Microglial cells qualify as the stimulators of unprimed CD4 + and CD8 + T lymphocytes in the central nervous system

SUMMARY The potential of central nervous system (CNS)‐derived cells for initiating T cell responses is not known. Using the capacity of unprimed T cells to respond to allogeneic determinants on antigen presenting cells (APC). we assessed the ability of microglial cells lo act as stimulators of primary T cell responses in vitro. For this purpose, microglial cells were activated with lipopolysaccharide (LPS). interferon‐gamma (IFN‐γ), or by phagocytosis of progenitor oligodendrocytes and subsequently tested for their ability to induce a proliferative response of naive, resting T cells.
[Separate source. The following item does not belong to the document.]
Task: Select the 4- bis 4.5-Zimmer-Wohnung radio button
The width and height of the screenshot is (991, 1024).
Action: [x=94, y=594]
Activated microglial cells induced a significant proliferation of virgin, alloreactive CD4 + and CD8 + T lymphocytes, with a more substantial response of highly purified CD4 + than of CD8 + expressing T cells. Phagocytosis activation was the most efficient stimulus to induce this APC competence on microglial cells. By contrast. IFN‐γ pretreated. MHC‐expressing astrocytes were unable to induce similar responses of alloreactive CD4 + or CD8 + T cells under the same experimental conditions. Collectively, our data suggest the role of activated microglia as the fully immunocompetent accessory cell population of the CNS.